EMDR works to reprogram your brain by turning off the alarm system in your mind that was originally turned on to help protect you from a distressing or dangerous event or moment. In essence, EMDR trains your brain to know that you are safe in the present moment, and you are no longer in danger (and thus no longer need to send danger signals through your present-day symptoms (panic, overwhelm, anxiety, negative thoughts/ beliefs, etc). EMDR follows an 8-phased protocol and requires advanced training and experience to effectively and safely administer it.
What happens during an EMDR Session?
It depends! EMDR can look super different depending on what phase of treatment you are in. Here’s a brief overview of the 8 phases of EMDR reprocessing.

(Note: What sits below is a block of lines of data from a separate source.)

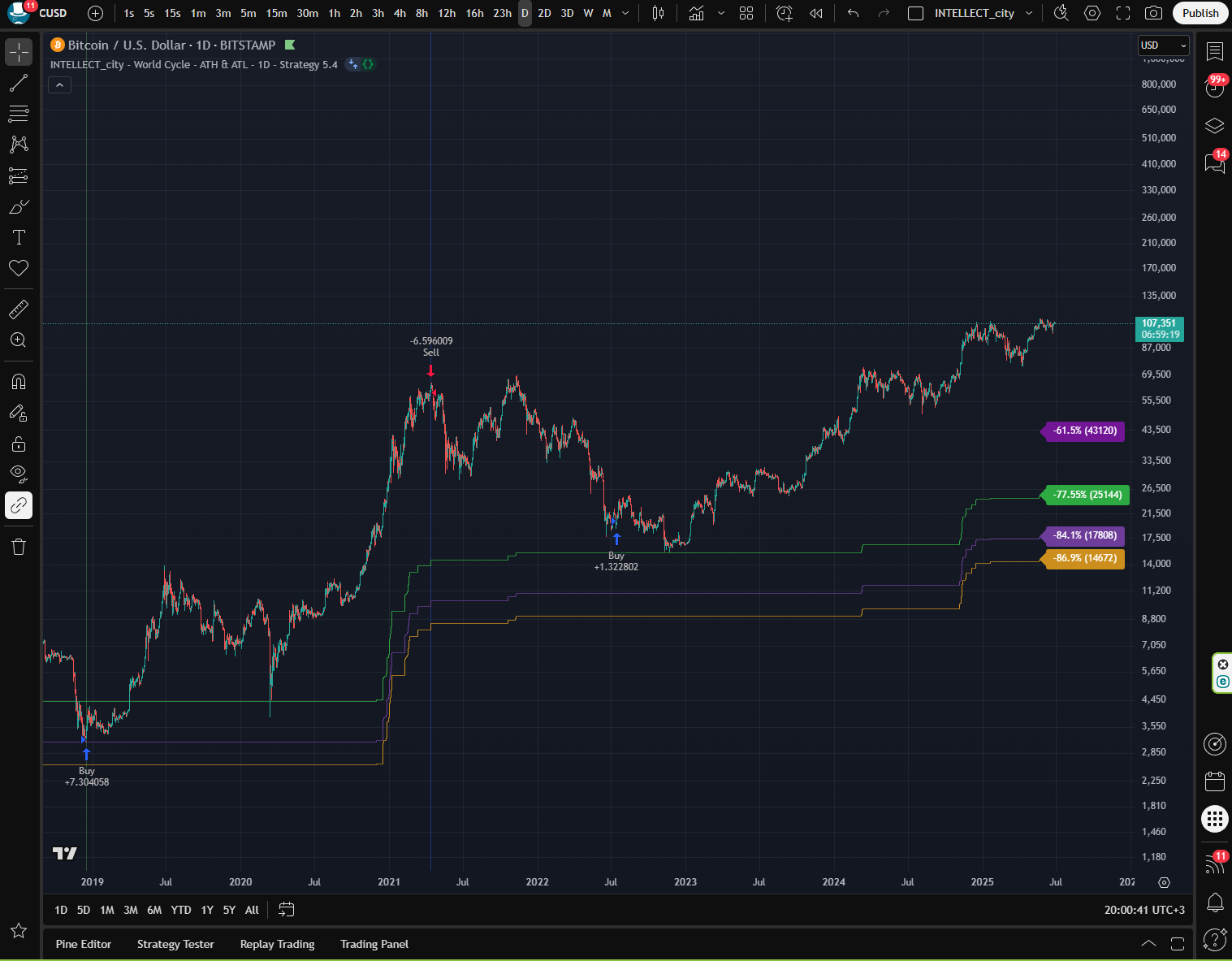This screenshot has height=961, width=1232.
Task: Open the indicators menu in top toolbar
Action: 696,13
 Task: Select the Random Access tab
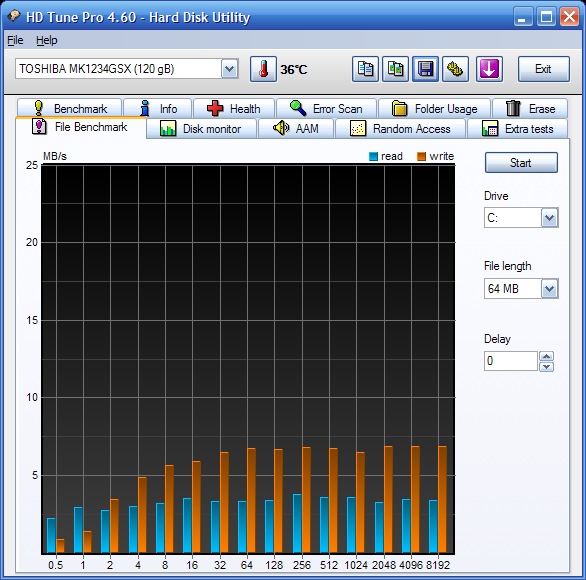pos(400,129)
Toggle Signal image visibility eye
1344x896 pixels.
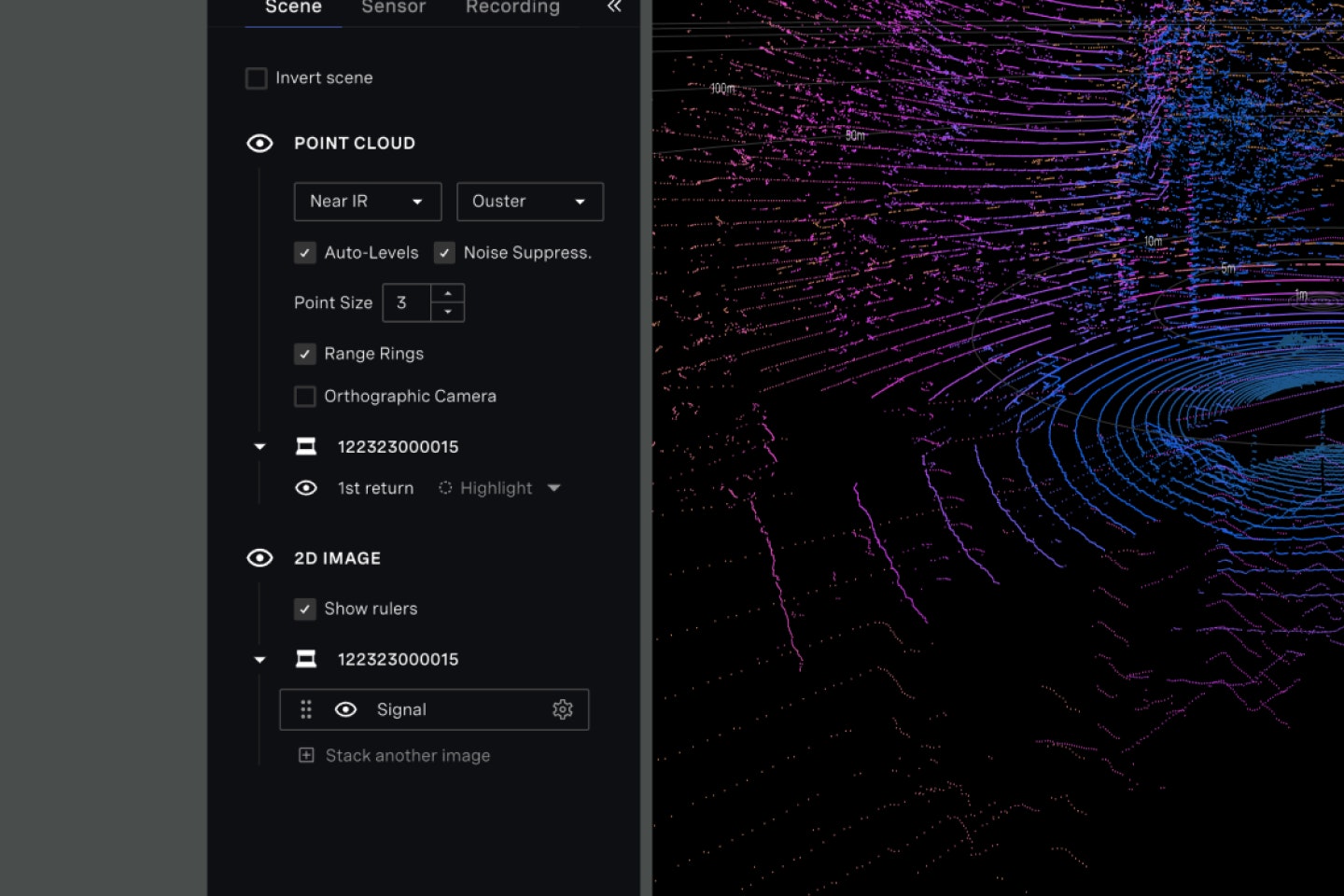point(345,709)
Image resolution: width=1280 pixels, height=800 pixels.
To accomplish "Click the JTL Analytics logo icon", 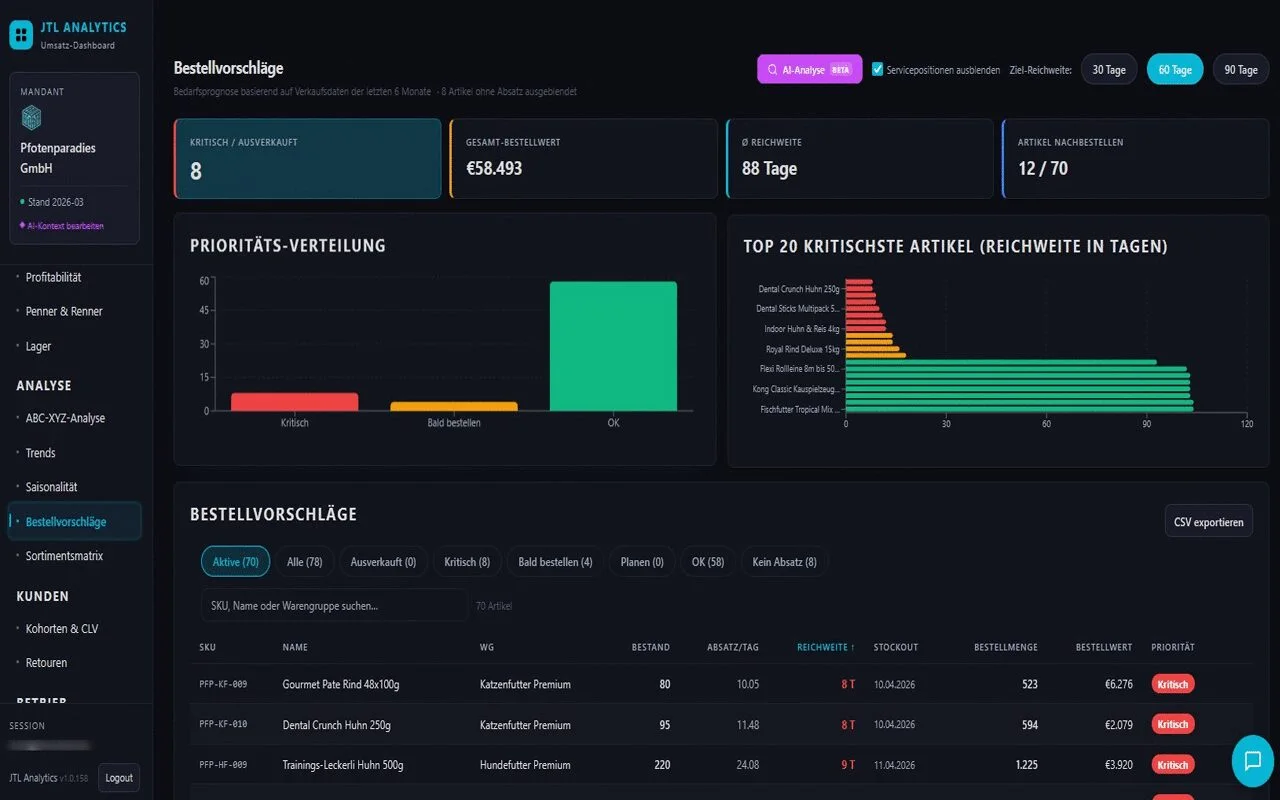I will [21, 35].
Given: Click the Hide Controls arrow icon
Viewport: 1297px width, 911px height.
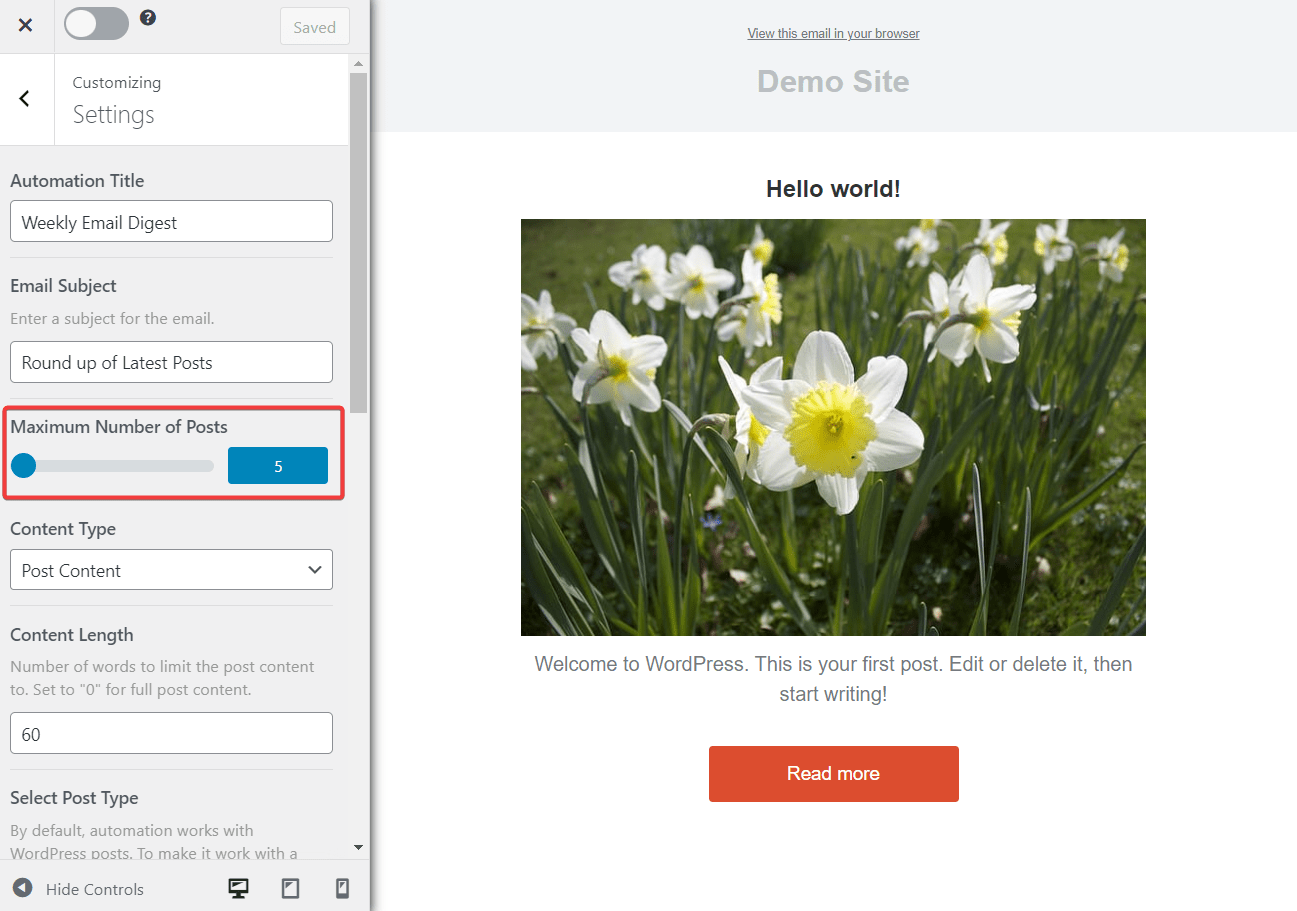Looking at the screenshot, I should pos(22,888).
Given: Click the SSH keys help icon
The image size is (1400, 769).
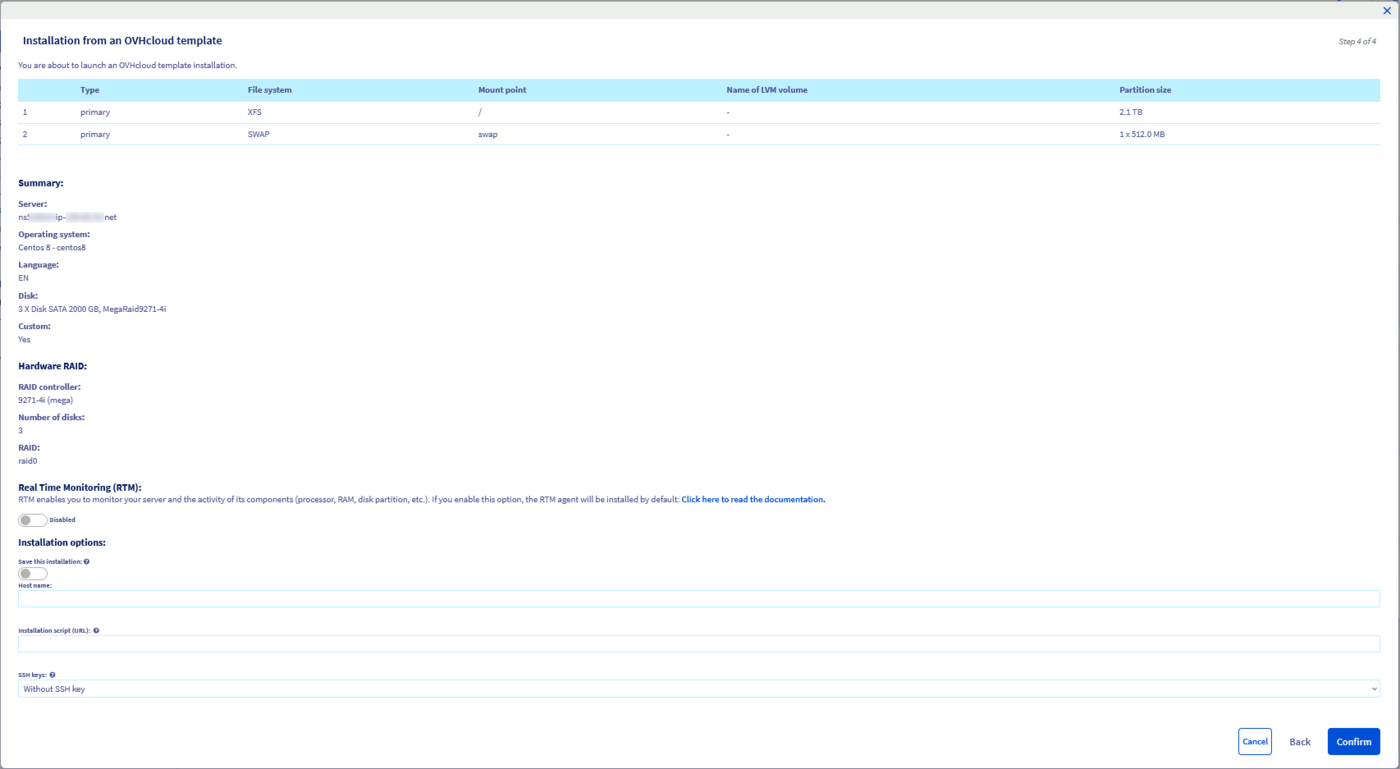Looking at the screenshot, I should [x=52, y=675].
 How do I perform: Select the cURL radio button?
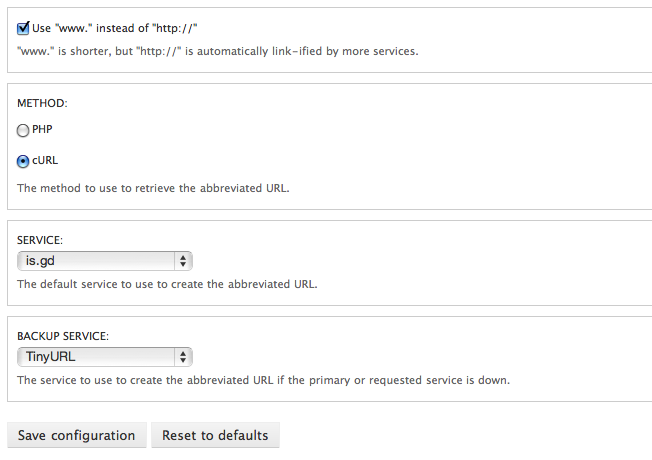(x=24, y=161)
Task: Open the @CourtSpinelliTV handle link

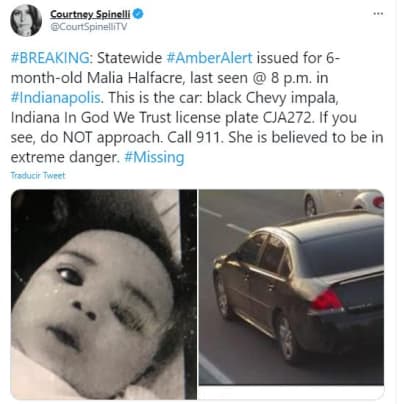Action: [89, 27]
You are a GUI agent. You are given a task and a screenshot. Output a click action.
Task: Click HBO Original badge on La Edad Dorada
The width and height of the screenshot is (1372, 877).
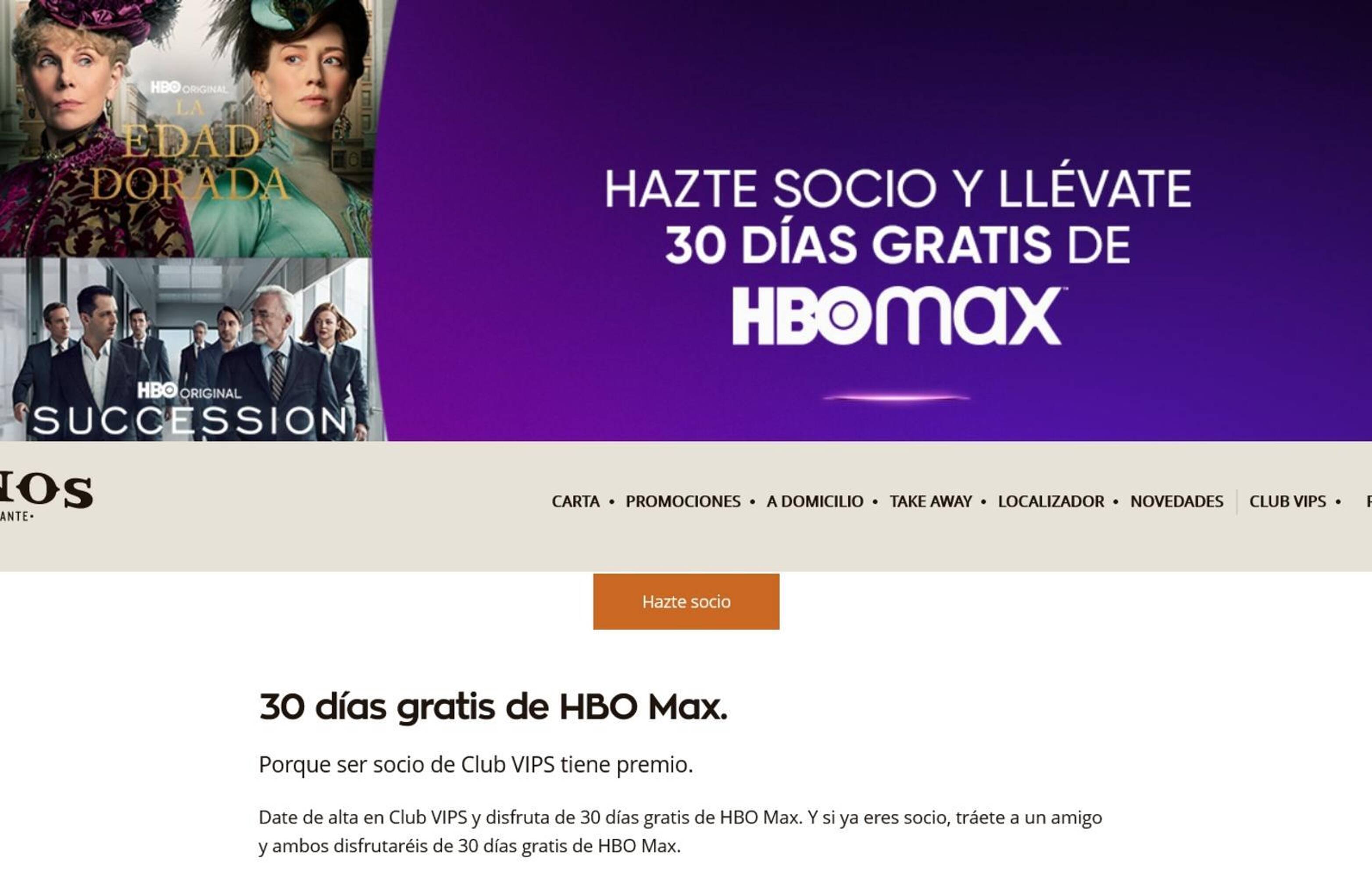(189, 88)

The 8 Phases of EMDR Reprocessing
1) History taking:
First, the therapist will take your history and discuss what your goals are for therapy, and orient you around how they will help you reach those goals. The therapist will help you determine which events to focus on for processing, and develop a treatment plan to do so. This typically takes 1-3 sessions.
2) Preparation:
Then, the therapist will work to prepare you for reprocessing. This might look like learning grounding exercises, or coping skills to regulate intense emotions when they come up. The therapist will explain EMDR, and teach you about bilateral stimulation (back and forth movements either through eye movements, tactile stimulation, or sounds) which helps activate your brain’s unique ability to heal distressing memories. Sometimes, the preparation stage can take a few sessions, and in many cases, much longer in order to safely prepare you for the next phase. Taking the time to fully prepare makes a huge difference in being able to safely and effectively work through the distressing material (and reduce your present-day symptoms bringing you into therapy).
3) Assessment:
The next phase typically takes less than a full session (often a few minutes) and helps set up the memory you are about to move into during the next phase, desensitization. The therapist will ask you questions about the distressing memory, including the negative belief about yourself you currently feel when you think of the distressing memory, the intensity, and a positive belief about what you’d like to believe about yourself instead.
4) Desensitization:
The therapist will work with you to activate the disturbing memory and administer bilateral stimulation (BLS) in order to allow your brain to move through the distressing material related to that memory. Sometimes, this might look like thoughts or feelings related to the memory, or sometimes additional memories or body sensations. The therapist will periodically stop administering BLS and check-in around what you are experiencing, sometimes offering helpful insight or questions to allow your brain to move through stuck, or difficult material.
5) Installation
Once the intensity of the memory is down and you no longer feel presently distressed when you think of the memory, the therapist will check in around the positive belief you discussed in the assessment phase. Sometimes, that belief can change. Once you have a positive belief that feels true, the therapist will help you install that belief together with the memory to correct the negative or distressing belief to something that’s more helpful/ or true. For example: I am not enough might become I am capable and more than enough.
6) Body Scan
The therapist will ask you to scan your body and see if there’s any emotional charge still remaining in that original memory. If so, the therapist will go back to continue desensitization.
7) Closure
The therapist will close the session. If the memory is incomplete, the therapist will support you in grounding so you feel less triggered between sessions.
8) Reevaluation
If the desensitization was incomplete in the previous session, this phase opens the next processing/ desensitization session. The therapist will reevaluate the memory and start over at phase 4.